Scrum is a good, simple, team framework. But instead of using the framework to encourage change, it is better to directly teach what teams need to do and explain how the framework helps. In addition, a support system for guiding people with common challenges they are likely to face and a program to mature new Scrum Masters will lower the need for expensive embedded coaching.

Until recently, it was not possible to get cost effective training in both what Scrum is and what people need to do. But with innovative training and coaching techniques Net Objectives has now come up with a method to teach multiple teams Scrum and what they need to do within it at the same cost and in only one extra day.

The current state

If your team is new to Agile and wants to start by adopting Scrum it requires the following:

  • An understanding of Scrum
    • The roles (product owner, development team, tester)
    • The events (daily Scrum, sprint planning, demo, sprint retrospection, backlog refinement)
    • The artifacts (product backlog, sprint backlog, burn-down and burn-up graphs)
    • A few rules regarding estimation and velocity

But this just teaches you Scrum. Many people believe that putting teams into this structure and exposes impediments and moves teams to figure out how to improve their methods by requiring them to work within this framework. Unfortunately, more than half the time, they don’t. So embedded coaches are brought in to help.

There are many reasons for this:

  • While the framework will encourage writing smaller stories, it doesn’t tell you how and it is not an obvious thing to figure out
  • Initially the framework is adding extra work to people and they may not stick with it until returns show
  • Many teams don’t have experienced Scrum Masters to guide the team (certified or not)

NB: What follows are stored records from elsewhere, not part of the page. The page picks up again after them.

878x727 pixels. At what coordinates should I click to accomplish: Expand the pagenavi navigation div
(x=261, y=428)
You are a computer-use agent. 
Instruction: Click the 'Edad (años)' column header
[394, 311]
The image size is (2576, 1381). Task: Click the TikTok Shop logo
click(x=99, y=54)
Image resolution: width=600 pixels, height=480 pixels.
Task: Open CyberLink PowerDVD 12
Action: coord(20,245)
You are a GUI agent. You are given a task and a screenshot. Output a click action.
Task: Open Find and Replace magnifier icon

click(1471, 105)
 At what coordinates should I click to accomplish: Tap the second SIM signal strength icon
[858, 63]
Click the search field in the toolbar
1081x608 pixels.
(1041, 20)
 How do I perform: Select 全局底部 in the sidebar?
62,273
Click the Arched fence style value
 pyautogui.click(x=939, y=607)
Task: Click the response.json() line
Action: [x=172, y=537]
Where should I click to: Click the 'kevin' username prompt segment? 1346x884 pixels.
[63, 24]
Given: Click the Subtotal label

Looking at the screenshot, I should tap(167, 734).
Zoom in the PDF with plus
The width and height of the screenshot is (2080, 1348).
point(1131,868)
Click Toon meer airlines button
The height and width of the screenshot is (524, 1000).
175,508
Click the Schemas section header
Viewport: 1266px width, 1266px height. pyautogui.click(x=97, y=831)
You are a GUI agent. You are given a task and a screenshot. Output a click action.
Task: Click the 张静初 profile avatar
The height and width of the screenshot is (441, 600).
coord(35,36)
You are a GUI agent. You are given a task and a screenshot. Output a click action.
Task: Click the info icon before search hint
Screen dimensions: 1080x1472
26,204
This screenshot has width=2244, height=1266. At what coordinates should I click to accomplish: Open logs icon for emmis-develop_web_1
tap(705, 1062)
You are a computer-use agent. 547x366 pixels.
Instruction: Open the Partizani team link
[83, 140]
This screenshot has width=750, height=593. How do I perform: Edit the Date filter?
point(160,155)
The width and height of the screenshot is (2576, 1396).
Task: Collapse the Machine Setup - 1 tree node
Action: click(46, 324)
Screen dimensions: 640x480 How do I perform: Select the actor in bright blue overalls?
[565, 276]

The result is that teams need to bring in outside coaches to embed with the team. While Net Objectives believes in the value of outside consultants and coaches, they are not necessarily needed at the team level. How to do Scrum has long been established, just not done in a widespread manner.

The ubiquitous challenges

Virtually all teams new to Scrum run into the following challenges:

  • Work not being completed at the end of a sprint
  • Not being able to create clear requirements
  • Significant time taken to create estimates
  • Not being able to create the small stories required for Scrum to work well

There are many more. See common challenges and their remedies faced by teams new to Scrum and related FAQs

These challenges are overcome just by a little training and coaching. But without them being at least addressed during initial training they will be more difficult for teams to solve.

What’s needed

To get new teams to adopt Scrum with as little time, effort and dollars as possible requires a three prong approach:

Initial training required

In addition to learning Scrum, teams need to learn the early methods of Acceptance Test-Driven Development (ATDD) with Behavior-Driven Development’s (BDD) Given-When-Then (GWT) format . Full training is not required here. Just the concepts of why defining specifications that can be implemented later as tests is important. This directly helps solve the challenges mentioned above.

The order and style in which the training is done is critical. Instead of focusing on the framework, focusing on how to do Agile analysis, design, code and test is more effective. Using innovative techniques that allow for large class sizes has two advantages. First, it has teams that work together learn together. Second, it lowers the training cost which allows for coaching to be embedded in the initial workshop.

Net Objectives’ Solutions

By focusing on the difficult to learn aspects of effective Agile in the course and providing support systems, more can be learned in a shorter time with about the same cost.